We must stop letting our differences divide us, and start living in peace one with another.

We must stop fighting amongst ourselves and instead build one another up in the Faith.

We must stop thinking and speaking badly of others, and instead speak only those things that edify and build up the Body of Christ.

Blessed are the peacemakers, for they will be called the sons of God.


And finally, Jesus tells us, "Blessed are those who are persecuted because of righteousness, for theirs is the kingdom of heaven."

"Blessed are you when people insult you, persecute you, and falsely say all kinds of evil against you because of me. Rejoice and be glad, because great is your reward in heaven, for in the same way they persecuted the prophets who were before you."

If we're not being persecuted by anyone, we're probably hiding our light just a little too much. If no one is ever offended by any loving truth we speak, we're probably not very salty, and we won't see God do the mighty things through us He wants to do.

I'd like to point out here that Jesus is not saying we'll be blessed just because we're persecuted, or because we're spoken badly of because we're acting unChristlike, or because we speak the truth, but not in love; rather, we'll be blessed if we are persecuted for righteousness, and because we follow after Jesus.

As the end draws closer, the hatred toward Jesus and those who truly follow after Him will continue to grow. As society becomes more convinced that truth is all relative, and that truth is decided by what each person chooses to believe, the more we who hold to the solid, firm, unshakable and unchanging truth of God's Word will be laughed at, ridiculed, abused, or at best dismissed.

Scripture tells us that the Gospel is foolishness to those who are perishing, but life to those who believe. The mind bent on pleasing itself cannot accept the truth, but as we stand strong in the face of persecution, and as we refuse to weaken even in the face of torture and death, then the light of God that radiates from within us will draw those whose hearts are open to the foot of the cross.

Lives will be changed. Bodies will be healed. Marriages will be restored. And great things will happen.

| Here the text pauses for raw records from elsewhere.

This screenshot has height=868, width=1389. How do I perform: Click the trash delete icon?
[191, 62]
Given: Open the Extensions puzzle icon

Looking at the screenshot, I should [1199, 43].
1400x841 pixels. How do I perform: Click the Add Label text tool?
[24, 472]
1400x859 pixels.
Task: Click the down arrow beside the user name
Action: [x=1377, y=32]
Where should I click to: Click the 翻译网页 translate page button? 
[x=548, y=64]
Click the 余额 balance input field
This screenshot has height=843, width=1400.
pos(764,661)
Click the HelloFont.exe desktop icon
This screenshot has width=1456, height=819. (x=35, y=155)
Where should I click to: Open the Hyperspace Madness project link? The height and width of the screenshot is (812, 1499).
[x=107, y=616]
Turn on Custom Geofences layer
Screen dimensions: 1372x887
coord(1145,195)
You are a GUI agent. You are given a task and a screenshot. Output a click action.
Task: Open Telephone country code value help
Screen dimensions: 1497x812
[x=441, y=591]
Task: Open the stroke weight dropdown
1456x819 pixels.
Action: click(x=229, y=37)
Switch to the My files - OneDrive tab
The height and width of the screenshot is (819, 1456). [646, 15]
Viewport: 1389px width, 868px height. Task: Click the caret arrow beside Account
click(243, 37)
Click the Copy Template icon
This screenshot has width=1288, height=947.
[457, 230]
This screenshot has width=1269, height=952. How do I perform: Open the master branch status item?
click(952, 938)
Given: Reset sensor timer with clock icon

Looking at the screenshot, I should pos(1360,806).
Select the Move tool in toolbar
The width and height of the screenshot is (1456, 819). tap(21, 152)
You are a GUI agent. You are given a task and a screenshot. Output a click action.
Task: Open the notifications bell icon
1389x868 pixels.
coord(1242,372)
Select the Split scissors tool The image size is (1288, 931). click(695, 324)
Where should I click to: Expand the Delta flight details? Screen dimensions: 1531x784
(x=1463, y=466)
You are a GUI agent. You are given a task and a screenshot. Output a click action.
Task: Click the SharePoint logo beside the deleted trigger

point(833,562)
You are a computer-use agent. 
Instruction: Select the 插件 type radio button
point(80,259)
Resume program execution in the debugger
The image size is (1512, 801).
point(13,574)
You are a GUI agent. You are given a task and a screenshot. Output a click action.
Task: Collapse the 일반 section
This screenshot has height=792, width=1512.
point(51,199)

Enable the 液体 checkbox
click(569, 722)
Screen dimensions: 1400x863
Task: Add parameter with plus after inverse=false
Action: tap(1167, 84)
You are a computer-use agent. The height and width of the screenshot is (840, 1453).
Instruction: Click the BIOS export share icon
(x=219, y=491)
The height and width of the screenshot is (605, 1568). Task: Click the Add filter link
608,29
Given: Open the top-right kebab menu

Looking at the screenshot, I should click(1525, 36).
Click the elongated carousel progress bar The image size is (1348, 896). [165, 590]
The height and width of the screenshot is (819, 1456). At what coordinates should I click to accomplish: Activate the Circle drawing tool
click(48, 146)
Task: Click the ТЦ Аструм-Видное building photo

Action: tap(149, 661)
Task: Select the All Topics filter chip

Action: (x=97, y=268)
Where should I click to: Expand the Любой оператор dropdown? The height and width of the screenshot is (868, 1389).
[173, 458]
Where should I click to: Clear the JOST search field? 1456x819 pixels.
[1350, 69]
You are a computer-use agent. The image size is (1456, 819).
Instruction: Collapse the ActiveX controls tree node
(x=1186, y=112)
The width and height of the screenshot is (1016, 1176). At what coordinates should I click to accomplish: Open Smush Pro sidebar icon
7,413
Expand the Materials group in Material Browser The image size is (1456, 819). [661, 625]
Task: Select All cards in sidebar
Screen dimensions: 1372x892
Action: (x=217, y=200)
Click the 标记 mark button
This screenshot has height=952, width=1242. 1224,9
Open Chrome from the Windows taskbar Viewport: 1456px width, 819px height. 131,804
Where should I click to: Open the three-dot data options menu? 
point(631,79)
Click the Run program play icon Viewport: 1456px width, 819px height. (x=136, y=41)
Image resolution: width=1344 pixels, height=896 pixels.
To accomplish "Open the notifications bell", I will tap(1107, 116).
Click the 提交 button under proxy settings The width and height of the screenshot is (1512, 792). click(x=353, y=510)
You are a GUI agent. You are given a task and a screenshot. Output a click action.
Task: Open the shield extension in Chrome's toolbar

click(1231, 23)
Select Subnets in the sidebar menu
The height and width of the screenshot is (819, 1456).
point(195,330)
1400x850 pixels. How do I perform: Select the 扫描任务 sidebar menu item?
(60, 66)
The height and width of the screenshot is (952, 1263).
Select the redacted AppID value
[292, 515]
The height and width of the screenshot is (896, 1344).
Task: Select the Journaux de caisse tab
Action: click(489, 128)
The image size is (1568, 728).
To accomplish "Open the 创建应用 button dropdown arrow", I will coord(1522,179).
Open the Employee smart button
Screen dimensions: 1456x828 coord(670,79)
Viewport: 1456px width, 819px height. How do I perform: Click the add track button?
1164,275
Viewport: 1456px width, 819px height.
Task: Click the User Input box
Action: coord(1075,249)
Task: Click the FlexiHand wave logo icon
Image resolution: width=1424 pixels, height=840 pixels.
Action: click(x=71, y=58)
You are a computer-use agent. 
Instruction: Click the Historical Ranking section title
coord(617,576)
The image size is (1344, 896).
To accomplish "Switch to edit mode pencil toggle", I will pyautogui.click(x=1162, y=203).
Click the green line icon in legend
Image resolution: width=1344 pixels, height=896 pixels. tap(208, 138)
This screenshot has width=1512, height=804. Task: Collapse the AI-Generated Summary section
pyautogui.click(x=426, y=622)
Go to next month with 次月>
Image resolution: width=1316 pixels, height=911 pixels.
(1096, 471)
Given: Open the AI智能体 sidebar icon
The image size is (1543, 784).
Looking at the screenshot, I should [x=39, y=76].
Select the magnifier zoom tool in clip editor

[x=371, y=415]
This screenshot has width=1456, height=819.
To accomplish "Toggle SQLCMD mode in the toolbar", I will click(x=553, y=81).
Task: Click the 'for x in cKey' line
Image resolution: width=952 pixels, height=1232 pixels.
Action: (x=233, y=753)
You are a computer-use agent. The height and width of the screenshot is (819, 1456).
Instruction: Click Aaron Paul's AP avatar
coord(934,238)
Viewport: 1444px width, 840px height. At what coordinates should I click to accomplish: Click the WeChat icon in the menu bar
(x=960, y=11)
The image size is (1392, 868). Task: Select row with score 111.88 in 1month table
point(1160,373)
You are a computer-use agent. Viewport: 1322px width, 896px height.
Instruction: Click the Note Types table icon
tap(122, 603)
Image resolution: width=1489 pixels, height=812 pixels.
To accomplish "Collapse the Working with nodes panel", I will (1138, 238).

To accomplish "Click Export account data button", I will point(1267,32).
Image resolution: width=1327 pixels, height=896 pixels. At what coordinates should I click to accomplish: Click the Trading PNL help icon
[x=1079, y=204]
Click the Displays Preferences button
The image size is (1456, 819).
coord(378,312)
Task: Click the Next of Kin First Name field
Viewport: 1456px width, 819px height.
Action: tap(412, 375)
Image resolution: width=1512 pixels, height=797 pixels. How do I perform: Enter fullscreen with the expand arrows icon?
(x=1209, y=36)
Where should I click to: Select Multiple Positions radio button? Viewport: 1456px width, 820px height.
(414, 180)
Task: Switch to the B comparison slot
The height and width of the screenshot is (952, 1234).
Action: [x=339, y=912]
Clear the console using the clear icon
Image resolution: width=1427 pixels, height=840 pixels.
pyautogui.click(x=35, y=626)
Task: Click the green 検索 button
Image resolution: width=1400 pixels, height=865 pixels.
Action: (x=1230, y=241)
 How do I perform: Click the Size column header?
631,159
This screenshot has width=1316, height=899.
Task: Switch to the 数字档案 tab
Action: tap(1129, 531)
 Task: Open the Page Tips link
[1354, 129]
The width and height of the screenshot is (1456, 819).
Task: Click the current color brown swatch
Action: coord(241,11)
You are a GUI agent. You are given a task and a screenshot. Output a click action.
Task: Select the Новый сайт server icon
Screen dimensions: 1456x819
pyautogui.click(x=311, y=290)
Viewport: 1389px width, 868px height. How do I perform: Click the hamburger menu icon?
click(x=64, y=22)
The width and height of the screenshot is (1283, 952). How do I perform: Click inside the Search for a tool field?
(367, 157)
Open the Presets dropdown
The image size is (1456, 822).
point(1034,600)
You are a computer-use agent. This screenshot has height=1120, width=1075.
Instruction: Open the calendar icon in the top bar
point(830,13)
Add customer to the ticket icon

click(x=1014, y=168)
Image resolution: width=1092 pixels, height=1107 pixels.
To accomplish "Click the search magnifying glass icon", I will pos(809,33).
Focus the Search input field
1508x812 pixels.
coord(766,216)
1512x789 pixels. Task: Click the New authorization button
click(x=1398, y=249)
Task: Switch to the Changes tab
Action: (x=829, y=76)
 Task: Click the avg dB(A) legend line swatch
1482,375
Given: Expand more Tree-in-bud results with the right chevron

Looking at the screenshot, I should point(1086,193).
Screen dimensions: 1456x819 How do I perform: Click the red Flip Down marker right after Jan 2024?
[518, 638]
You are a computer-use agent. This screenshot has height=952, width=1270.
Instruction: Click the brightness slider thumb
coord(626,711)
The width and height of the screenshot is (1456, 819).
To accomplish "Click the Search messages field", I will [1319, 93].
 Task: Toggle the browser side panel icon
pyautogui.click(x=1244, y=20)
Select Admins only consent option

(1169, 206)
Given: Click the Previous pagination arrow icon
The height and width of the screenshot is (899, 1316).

And it all starts with taking this passage to heart, and surrendering full control of all these areas of our hearts to the Holy Spirit of God, engraving these words of Jesus upon our hearts and minds:

"Blessed are the poor in spirit,
for theirs is the kingdom of heaven.

Blessed are those who mourn,
for they will be comforted.

Blessed are the meek,
for they will inherit the earth.

Blessed are those who hunger and thirst for righteousness,
for they will be filled.

Blessed are the merciful,
for they will be shown mercy.

Blessed are the pure in heart,
for they will see God.

Blessed are the peacemakers,
for they will be called sons of God.

Blessed are those who are persecuted because of righteousness,
for theirs is the kingdom of heaven.


Father God, thank you for your Word. Thank you for speaking to us today.

We ask that you breath on us, that you stir up our hearts, that you turn up the heat so you can skim off more impurities.

Today can be a brand new day, a day to dedicate ourselves fresh and new to Jesus. Today we can latch on to God like never before, setting our faces like flint and going after God with every fiber of our beings.


This altar is open, and you're all invited to get out of your seat right now and make your way to the front, and let's just spend a few minutes seeking after God.

If you want someone to talk or pray with you, feel free to instant message Mariposa or me.

If you are not yet born again, if you have not yet made Jesus the Lord of your life, come speak with one of us, and we will help you take that first step toward becoming a brand new creation, where your slate is wiped clean and you have a brand new start.

In a few minutes, we're going to meet in the room to your left for a bit of fellowship, so when you're done at the altar, you're invited to make your way over there.

Come, and let's bless God, as we meditate upon the true meaning of Being Blessed.